- **RECORD EXCERPTS**
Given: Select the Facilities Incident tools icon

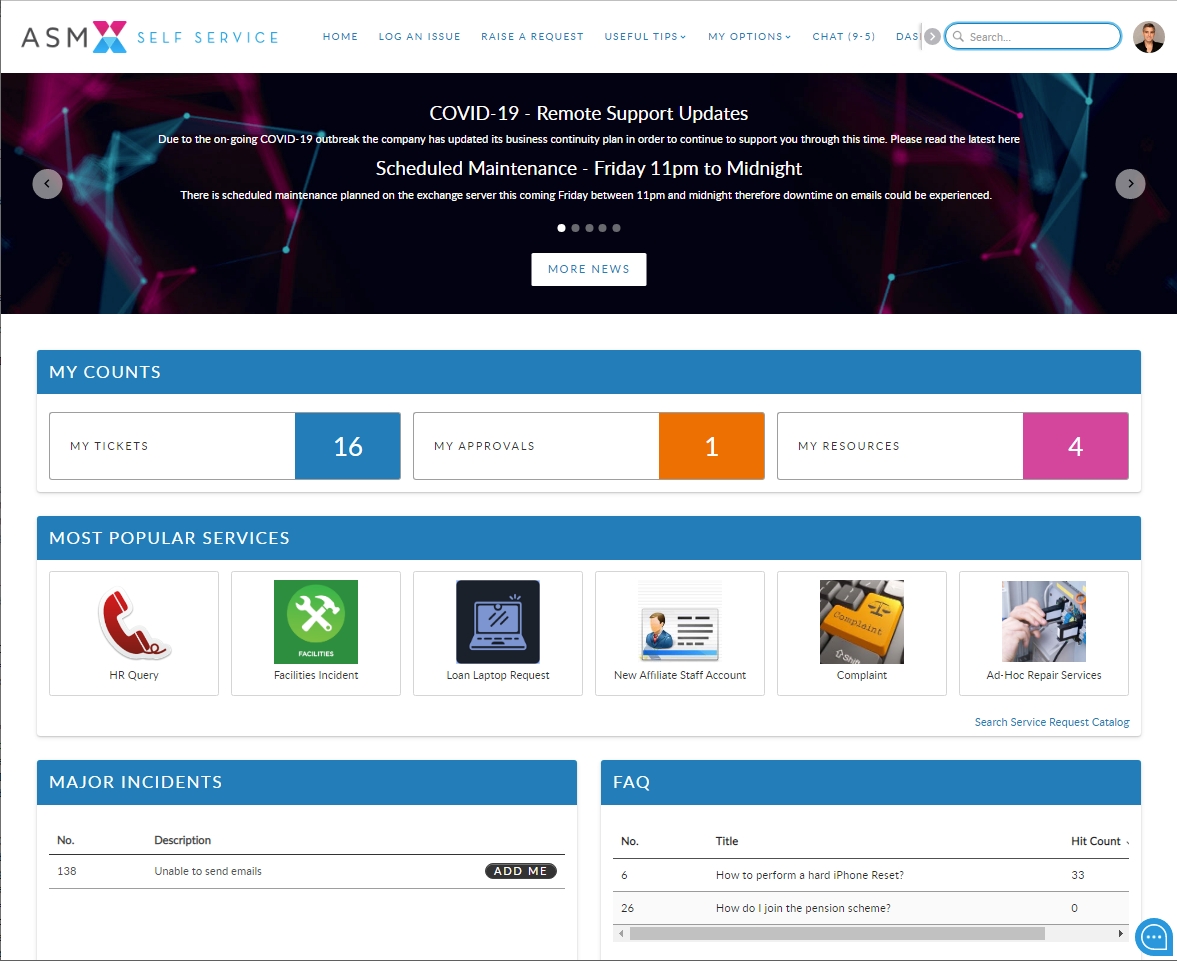Looking at the screenshot, I should (316, 622).
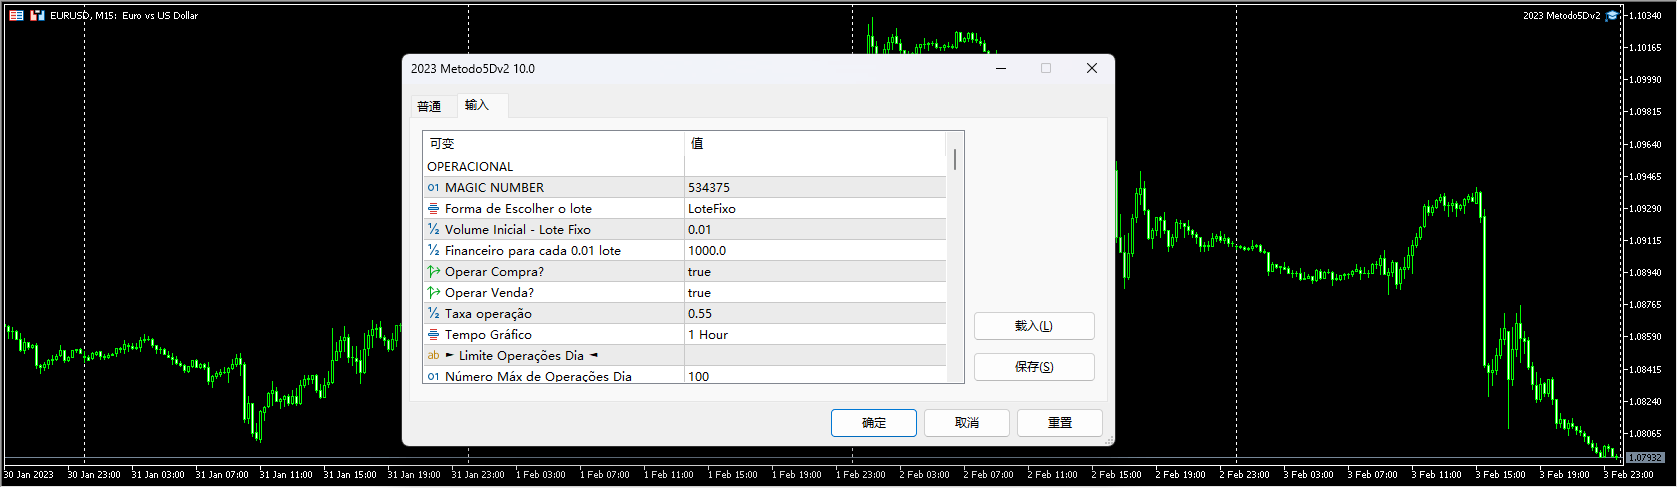Click the 载入(L) button

tap(1033, 326)
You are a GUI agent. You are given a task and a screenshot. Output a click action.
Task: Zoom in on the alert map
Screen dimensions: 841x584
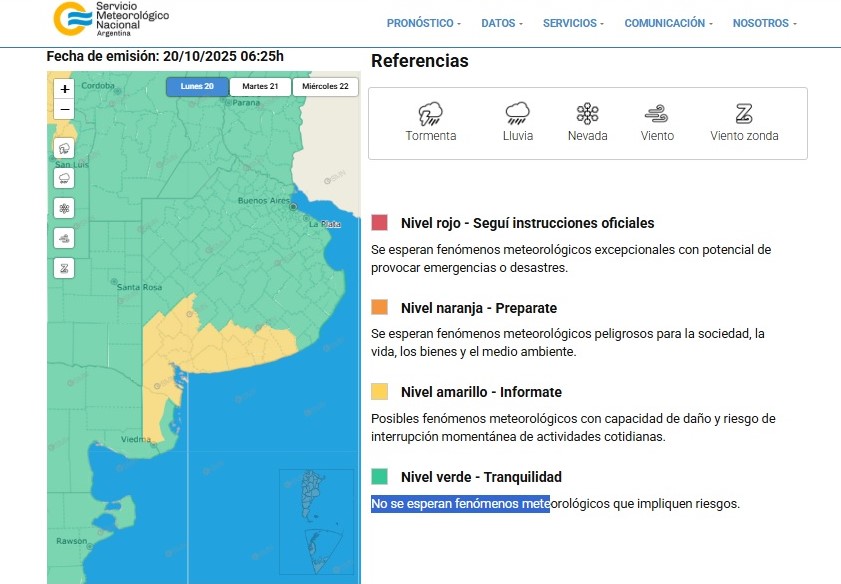click(65, 89)
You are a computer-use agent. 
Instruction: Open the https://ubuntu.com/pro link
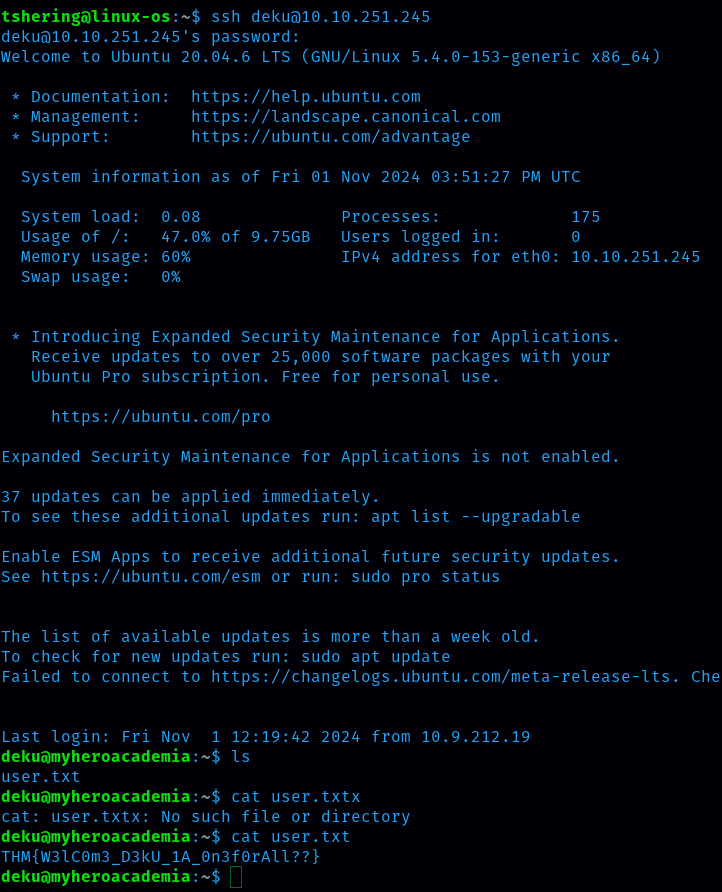pos(160,417)
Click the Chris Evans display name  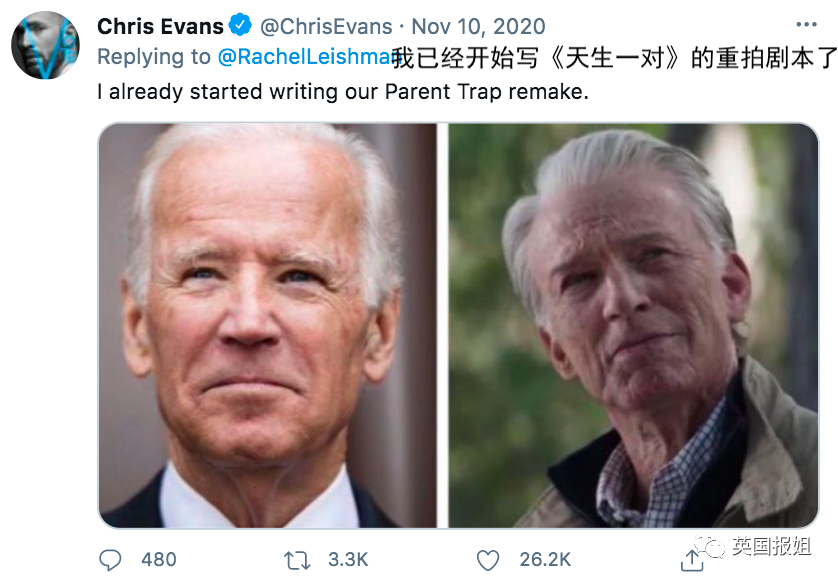tap(162, 25)
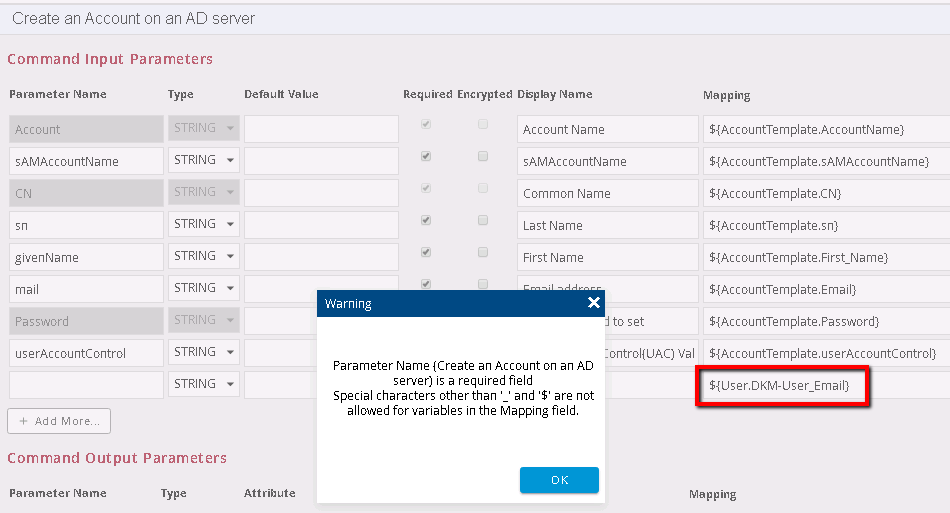This screenshot has width=950, height=513.
Task: Toggle Encrypted checkbox for sAMAccountName row
Action: click(483, 157)
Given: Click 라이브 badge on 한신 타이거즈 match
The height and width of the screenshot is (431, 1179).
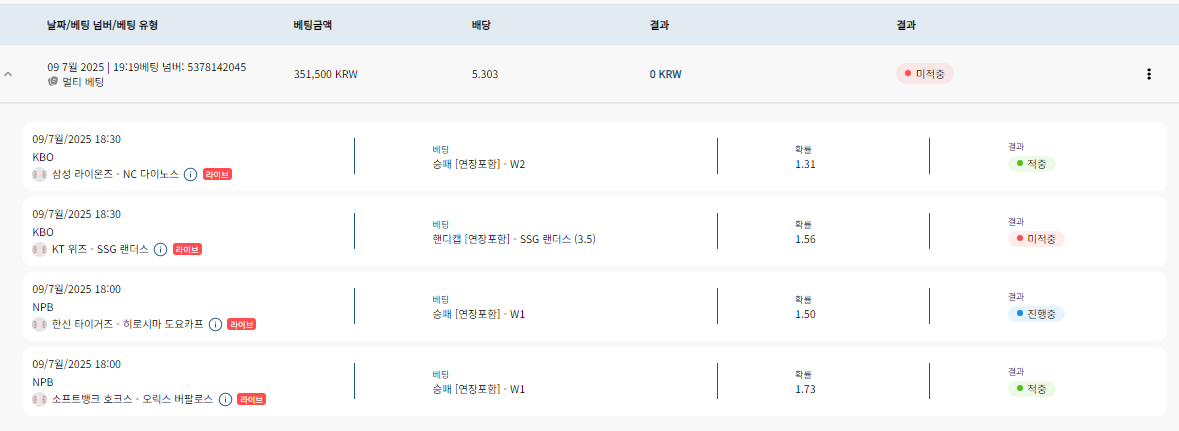Looking at the screenshot, I should click(x=241, y=324).
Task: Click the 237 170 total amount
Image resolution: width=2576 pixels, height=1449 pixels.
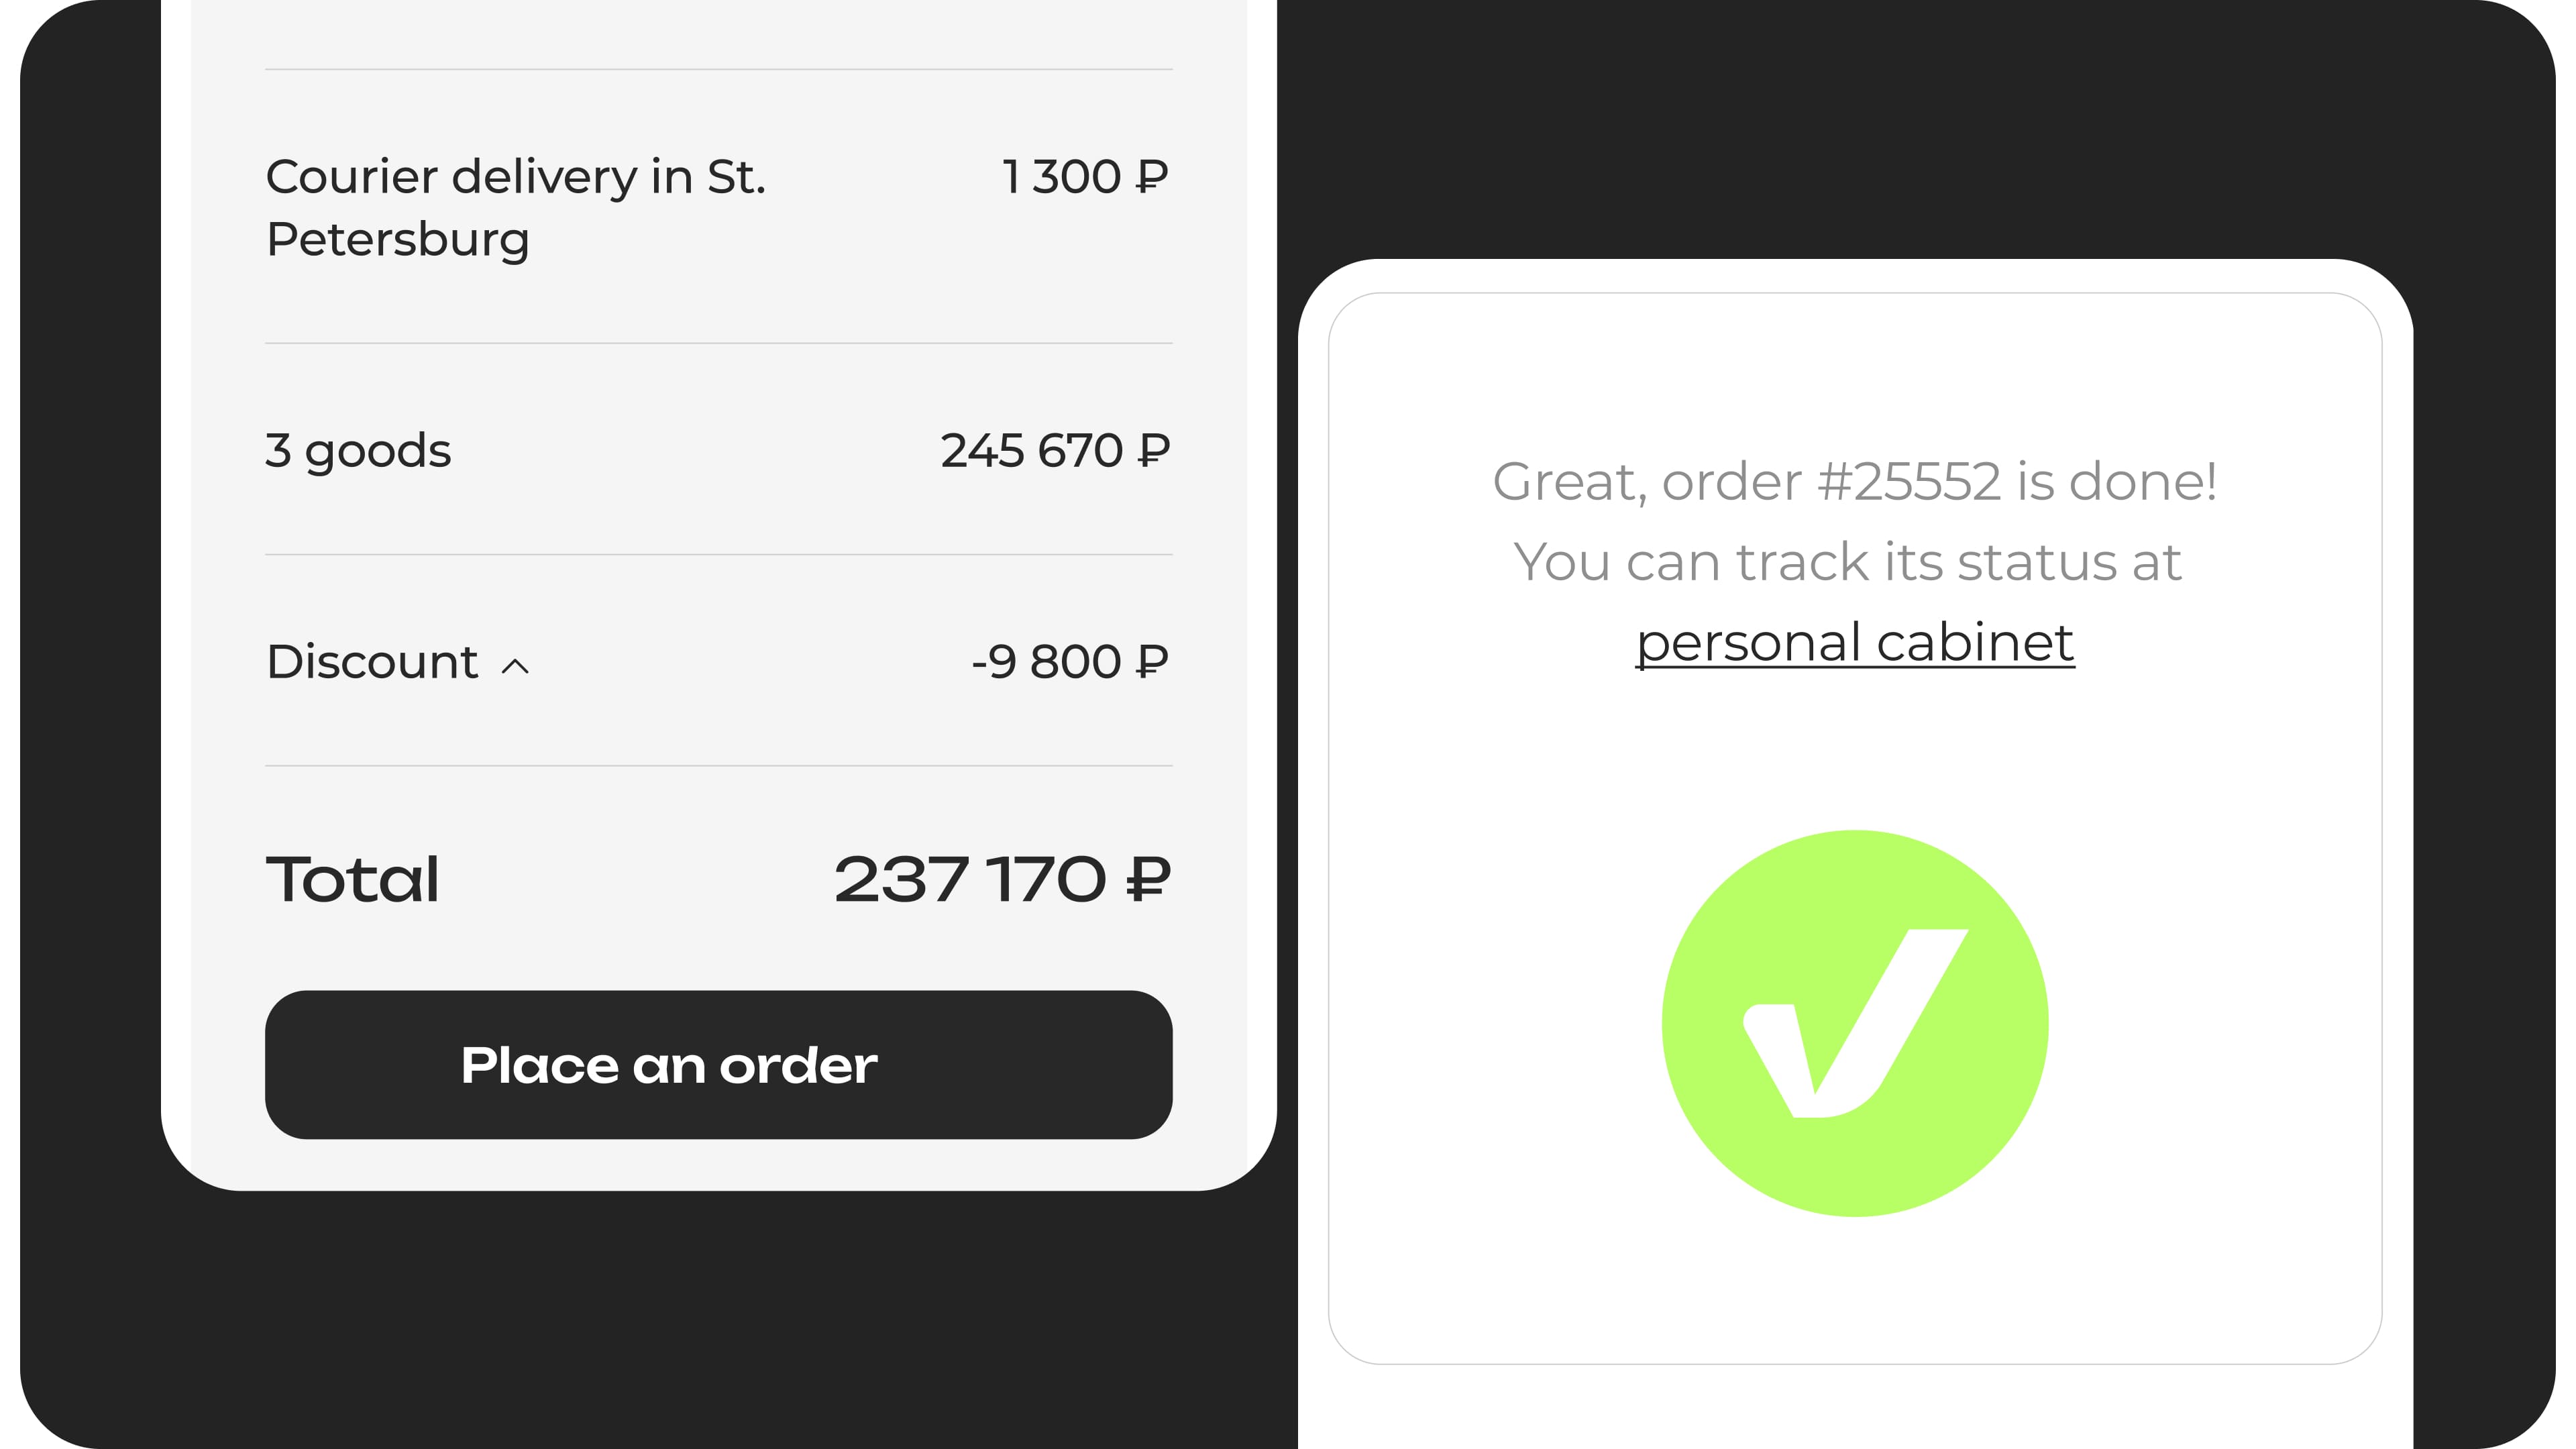Action: click(x=969, y=880)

- **WORK INSTRUCTION**
What the answer must hold is the exact text of every line from the one containing "Given: Click 라이브 badge on 한신 타이거즈 match" through the end of the data, minus any pictures.

- **EXPECTED ANSWER**
Given: Click 라이브 badge on 한신 타이거즈 match
The height and width of the screenshot is (431, 1179).
Looking at the screenshot, I should click(x=241, y=324).
Task: Click the 237 170 total amount
Image resolution: width=2576 pixels, height=1449 pixels.
Action: click(x=969, y=880)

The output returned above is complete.